E aos crentes, é muito mais fácil criticar uma visão simplista e equivocada da evolução (aquela que não foi a de Darwin), não havendo necessidade de estudar para compreender algo mais quebra-cabeça. Mas, paradoxalmente, por uma das mais deliciosas ironias da história, à medida que cada vez mais crentes passam a aceitar o evolucionismo, a pregar que Criação e Evolução não são incompatíveis, é a essa mesma visão simplista e equivocada que apelam. Por quê? Ora, se Deus desencadeou lá atrás a evolução das espécies (sim, não há milhares, mas há milhões de anos) – obviamente já tendo em vista o primoroso resultado final, ou seja, nós –, ele não seria ele mesmo, ou seja, onipotente, onipresente e onisciente, se a coisa toda não tivesse ocorrido de forma progressiva, com resultados intencionais.

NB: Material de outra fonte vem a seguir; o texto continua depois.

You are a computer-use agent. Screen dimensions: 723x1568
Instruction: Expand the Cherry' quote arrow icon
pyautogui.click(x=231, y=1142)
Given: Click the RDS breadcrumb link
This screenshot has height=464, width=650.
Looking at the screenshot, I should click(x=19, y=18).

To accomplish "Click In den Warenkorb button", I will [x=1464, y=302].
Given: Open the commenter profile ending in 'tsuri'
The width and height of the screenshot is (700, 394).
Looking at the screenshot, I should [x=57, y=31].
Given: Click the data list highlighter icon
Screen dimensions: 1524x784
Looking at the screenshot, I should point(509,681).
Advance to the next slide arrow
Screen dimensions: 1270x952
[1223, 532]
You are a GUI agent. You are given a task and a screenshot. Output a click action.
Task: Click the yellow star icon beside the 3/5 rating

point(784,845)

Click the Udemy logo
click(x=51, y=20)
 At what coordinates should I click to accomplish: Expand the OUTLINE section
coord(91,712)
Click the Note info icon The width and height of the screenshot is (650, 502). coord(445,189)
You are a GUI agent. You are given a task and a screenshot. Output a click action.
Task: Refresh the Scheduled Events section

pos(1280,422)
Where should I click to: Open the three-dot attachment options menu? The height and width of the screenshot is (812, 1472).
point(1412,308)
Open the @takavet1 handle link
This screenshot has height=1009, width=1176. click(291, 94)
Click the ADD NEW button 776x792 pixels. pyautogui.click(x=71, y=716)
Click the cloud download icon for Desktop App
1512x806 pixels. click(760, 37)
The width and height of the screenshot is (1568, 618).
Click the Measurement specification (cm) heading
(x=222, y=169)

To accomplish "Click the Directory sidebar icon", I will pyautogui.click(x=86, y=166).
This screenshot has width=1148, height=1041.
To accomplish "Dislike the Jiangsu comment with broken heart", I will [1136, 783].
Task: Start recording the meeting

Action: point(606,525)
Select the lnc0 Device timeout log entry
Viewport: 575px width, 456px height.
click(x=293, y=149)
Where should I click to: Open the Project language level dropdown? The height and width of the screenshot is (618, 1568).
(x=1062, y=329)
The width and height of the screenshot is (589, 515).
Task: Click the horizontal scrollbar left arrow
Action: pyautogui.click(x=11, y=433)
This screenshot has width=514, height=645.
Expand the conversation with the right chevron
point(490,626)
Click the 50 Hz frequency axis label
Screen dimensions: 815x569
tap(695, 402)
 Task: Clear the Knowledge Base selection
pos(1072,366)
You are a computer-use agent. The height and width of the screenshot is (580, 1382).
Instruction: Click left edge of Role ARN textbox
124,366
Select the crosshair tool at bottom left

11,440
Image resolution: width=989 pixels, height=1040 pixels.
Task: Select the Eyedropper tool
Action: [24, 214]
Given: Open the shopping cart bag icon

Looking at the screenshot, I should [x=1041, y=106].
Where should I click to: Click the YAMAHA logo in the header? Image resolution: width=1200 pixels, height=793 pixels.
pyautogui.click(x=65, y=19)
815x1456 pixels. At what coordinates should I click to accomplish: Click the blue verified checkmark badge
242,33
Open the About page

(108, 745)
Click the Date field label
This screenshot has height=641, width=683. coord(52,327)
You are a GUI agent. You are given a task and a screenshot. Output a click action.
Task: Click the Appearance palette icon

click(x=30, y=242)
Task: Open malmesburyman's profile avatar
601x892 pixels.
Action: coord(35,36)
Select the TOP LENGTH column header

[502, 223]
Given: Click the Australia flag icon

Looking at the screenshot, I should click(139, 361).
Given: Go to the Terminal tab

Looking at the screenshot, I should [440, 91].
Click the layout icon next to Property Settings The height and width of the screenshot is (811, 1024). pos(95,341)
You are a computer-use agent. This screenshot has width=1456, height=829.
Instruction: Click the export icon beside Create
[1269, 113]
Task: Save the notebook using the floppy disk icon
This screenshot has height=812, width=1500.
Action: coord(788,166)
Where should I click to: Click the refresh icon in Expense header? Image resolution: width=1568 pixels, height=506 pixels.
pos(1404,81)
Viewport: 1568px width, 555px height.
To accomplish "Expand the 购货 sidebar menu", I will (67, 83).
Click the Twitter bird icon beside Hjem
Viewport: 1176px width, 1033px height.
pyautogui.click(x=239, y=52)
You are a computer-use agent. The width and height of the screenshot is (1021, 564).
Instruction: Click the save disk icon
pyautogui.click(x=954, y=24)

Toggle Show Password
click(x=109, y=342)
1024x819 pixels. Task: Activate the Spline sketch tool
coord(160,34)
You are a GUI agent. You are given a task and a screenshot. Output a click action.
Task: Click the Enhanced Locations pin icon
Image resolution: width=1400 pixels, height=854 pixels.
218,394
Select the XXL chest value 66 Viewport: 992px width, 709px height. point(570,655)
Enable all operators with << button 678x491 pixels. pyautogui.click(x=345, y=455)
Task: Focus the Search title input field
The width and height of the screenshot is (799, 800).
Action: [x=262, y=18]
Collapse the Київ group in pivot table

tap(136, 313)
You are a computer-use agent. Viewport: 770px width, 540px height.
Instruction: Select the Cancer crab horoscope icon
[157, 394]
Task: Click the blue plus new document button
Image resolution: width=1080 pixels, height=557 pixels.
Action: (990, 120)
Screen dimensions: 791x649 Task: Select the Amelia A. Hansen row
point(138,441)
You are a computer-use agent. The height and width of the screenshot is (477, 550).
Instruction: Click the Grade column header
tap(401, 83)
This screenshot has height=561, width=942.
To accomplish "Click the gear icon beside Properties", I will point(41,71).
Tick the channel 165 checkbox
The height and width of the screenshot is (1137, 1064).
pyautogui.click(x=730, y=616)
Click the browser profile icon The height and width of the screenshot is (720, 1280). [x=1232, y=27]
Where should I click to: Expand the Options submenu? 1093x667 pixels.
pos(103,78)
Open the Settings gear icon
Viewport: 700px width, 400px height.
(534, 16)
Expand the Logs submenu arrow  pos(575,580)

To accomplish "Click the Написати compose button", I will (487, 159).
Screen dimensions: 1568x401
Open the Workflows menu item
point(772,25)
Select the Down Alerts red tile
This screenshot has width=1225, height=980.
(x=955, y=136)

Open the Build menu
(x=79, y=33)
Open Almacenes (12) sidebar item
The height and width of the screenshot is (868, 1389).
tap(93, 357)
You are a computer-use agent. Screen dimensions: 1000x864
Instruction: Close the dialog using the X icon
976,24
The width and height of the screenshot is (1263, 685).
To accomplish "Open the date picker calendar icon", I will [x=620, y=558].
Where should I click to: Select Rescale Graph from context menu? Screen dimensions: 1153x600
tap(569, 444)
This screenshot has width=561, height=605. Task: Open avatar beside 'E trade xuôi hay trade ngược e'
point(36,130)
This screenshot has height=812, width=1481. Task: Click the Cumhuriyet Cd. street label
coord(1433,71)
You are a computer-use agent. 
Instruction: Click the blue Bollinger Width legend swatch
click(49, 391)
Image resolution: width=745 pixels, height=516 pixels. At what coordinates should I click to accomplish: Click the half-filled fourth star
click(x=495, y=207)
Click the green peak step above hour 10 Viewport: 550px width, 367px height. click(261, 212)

Por outro lado, um impulso que – através de processos com paradas e retomadas, que obedecem única e exclusivamente ao meio, sem qualquer indício de ordem e harmonia extranaturais – acabasse em alguns sucessos e muitos fracassos evolutivos seria qualquer coisa, menos inteligente ou divino – até porque, se fosse divino ou inteligente, não haveria por que ter levado taaanto tempo e percorrido taaantos atalhos (muitos, sem saída). Seria apenas natural ou qualquer coisa assim menos nobre, mais ocasional.
A não ser que pensemos Deus como um cientista na melhor das hipóteses mediano.
Daniel Lopes
Editor da Amálgama.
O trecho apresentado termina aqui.